Materi yang Diberikan:
%%

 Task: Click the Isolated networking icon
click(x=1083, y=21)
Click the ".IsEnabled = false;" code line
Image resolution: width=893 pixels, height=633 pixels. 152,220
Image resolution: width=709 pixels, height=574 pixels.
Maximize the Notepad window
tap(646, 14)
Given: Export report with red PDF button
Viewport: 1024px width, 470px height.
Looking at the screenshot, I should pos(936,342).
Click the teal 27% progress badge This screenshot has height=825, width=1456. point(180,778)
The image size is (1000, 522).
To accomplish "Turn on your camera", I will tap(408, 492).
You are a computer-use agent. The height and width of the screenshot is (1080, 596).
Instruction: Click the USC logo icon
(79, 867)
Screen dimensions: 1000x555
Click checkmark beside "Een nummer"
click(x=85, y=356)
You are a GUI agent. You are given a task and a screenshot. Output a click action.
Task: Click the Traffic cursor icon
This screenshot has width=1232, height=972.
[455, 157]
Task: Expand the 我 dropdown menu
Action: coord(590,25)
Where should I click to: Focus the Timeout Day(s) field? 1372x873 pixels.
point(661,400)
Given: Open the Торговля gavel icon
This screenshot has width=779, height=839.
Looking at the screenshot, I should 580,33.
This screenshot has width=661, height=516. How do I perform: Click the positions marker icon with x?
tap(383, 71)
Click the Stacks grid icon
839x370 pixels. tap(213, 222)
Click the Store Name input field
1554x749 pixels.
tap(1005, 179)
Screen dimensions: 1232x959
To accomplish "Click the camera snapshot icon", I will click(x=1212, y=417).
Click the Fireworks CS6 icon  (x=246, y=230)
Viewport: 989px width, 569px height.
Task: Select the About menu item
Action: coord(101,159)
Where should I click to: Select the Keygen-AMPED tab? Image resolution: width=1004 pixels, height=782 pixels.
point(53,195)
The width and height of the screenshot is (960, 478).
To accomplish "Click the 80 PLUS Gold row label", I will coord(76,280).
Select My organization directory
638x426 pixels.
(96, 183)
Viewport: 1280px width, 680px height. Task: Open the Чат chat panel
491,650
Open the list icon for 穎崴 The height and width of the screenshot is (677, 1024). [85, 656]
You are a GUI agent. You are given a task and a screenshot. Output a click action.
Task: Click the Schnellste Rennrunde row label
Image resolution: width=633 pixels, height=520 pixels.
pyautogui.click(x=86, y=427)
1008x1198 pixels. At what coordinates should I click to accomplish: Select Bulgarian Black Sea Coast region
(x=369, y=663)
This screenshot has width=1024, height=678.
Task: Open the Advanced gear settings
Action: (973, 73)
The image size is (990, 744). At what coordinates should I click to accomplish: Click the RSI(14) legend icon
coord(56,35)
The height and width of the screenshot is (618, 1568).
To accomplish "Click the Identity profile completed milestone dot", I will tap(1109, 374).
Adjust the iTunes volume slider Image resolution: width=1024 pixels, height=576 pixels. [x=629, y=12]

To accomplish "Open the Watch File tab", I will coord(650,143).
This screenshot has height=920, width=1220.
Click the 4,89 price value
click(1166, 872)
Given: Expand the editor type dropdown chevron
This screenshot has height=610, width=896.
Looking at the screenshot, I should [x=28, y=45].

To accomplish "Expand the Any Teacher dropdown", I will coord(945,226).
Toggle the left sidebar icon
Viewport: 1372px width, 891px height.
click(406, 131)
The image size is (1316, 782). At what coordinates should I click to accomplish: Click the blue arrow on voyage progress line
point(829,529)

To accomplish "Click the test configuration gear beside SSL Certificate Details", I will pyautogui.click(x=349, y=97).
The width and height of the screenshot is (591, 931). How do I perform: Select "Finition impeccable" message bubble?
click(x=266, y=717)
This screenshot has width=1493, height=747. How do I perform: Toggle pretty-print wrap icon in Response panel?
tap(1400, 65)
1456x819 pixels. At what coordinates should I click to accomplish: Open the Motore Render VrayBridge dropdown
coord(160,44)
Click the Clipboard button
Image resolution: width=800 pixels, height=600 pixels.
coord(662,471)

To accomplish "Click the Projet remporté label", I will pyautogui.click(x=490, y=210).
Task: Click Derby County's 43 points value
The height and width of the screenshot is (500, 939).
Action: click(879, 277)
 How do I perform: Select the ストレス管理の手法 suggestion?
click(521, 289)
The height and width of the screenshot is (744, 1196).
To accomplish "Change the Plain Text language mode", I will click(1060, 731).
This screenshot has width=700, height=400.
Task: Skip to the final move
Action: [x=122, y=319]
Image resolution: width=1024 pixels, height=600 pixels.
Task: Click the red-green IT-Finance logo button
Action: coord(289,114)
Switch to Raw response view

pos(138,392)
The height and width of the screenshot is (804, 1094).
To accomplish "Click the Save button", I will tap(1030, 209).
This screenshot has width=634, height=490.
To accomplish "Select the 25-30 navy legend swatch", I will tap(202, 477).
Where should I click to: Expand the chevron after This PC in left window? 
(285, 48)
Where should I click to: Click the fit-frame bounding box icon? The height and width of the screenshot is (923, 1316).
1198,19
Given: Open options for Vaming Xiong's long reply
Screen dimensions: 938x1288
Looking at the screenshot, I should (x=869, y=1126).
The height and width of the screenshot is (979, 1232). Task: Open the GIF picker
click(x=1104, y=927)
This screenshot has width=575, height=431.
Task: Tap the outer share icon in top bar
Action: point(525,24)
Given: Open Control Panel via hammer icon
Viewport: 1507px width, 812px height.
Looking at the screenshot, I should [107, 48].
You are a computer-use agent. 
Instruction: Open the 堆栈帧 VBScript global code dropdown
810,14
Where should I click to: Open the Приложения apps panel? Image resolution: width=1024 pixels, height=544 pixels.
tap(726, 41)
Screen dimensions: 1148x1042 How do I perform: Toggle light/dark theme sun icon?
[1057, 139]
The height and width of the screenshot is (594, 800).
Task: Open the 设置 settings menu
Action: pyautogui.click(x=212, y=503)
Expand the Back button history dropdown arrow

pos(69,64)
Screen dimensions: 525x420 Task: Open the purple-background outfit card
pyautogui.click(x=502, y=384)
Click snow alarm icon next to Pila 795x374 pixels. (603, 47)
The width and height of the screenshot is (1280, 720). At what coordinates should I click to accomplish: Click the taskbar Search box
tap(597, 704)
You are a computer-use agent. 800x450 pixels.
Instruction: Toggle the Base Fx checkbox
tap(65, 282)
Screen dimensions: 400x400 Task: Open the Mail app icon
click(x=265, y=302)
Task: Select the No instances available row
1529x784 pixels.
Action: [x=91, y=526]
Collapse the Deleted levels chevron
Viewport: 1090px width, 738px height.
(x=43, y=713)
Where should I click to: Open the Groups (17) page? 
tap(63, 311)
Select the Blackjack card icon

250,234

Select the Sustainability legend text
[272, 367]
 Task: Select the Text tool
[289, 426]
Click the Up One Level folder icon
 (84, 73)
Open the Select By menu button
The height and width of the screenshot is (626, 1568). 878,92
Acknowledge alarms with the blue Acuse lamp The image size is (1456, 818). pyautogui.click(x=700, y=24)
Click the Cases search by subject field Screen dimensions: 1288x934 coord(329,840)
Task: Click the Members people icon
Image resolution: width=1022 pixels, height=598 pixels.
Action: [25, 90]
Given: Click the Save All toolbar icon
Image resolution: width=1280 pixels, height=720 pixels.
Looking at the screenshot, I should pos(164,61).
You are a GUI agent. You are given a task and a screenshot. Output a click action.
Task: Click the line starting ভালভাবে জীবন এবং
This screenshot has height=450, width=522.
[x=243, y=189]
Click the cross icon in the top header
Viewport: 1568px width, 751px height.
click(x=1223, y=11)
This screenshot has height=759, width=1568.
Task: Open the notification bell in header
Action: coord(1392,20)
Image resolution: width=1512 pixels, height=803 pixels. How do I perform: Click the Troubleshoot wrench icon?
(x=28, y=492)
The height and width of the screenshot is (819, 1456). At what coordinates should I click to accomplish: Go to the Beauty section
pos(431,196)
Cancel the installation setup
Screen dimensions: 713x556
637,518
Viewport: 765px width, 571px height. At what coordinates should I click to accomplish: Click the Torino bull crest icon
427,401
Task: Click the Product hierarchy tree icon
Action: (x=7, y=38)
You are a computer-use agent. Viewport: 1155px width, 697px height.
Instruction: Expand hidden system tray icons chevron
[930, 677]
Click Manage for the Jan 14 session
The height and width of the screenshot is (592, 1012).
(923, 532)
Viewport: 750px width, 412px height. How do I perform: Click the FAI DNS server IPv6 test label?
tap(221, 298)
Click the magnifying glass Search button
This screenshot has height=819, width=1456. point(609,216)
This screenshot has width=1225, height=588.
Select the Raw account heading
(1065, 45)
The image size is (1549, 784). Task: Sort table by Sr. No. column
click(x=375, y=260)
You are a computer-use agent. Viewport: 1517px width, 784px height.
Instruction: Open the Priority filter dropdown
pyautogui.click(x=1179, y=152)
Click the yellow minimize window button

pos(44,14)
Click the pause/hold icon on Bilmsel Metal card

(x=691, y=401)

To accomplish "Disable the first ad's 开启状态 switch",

%%

Perintah Tugas: Ulangi tanpa perubahan baris-baris materi mulai dari baris yang memuat "Click the Stacks grid icon" hingga baris yang memuat "Action: coord(101,159)", termasuk kedua baris tersebut.

Jawaban:
Click the Stacks grid icon
839x370 pixels. tap(213, 222)
Click the Store Name input field
1554x749 pixels.
tap(1005, 179)
Screen dimensions: 1232x959
To accomplish "Click the camera snapshot icon", I will click(x=1212, y=417).
Click the Fireworks CS6 icon  (x=246, y=230)
Viewport: 989px width, 569px height.
Task: Select the About menu item
Action: coord(101,159)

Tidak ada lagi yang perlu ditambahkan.